Georgia's lieutenant governor is pressuring the state's House to pass a measure allowing hospitals to be built in smaller counties without applying for a certificate of need, which would greenlight a new hospital in his home county, The Atlanta Journal-Constitution reported March 20.

While Georgia's Senate has passed measures to make it easier to build new hospitals and health facilities in counties of fewer than 50,000 residents without the state's approval, the House is yet to follow suit, and now Lt. Gov. Burt Jones is urging them to pass the measure so a 100-bed hospital in his home county can move forward, the report said.

Marietta, Ga.-based Wellstar Health, which has come under fire over the closure of two Atlanta-area hospitals, operates an existing 25-bed facility at Sylvan Grove Hospital and opposes the move. Officials in Butts County, where Sylvan Grove is located and where the new hospital would be built, say the hospital is aging and doesn't fit the community's needs.
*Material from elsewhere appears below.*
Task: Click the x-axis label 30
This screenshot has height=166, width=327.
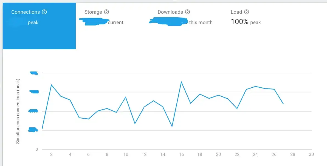Action: click(x=311, y=154)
Mr. Jones' father, millionaire businessman Bill Jones, is also pushing for the new facility, which would be part of a lucrative real estate development in the area, the report said.

Certificate of need legislation, passed in Georgia in 1979, requires applicants wishing to build a new hospital or offer a new medical service to demonstrate a need for it in the community. 

Conservatives and legislative Republicans have long advocated for a complete repeal of the law, while hospitals and health systems maintain that removing it would allow physician owners to set up surgery centers close to hospitals and siphon off patients as a result.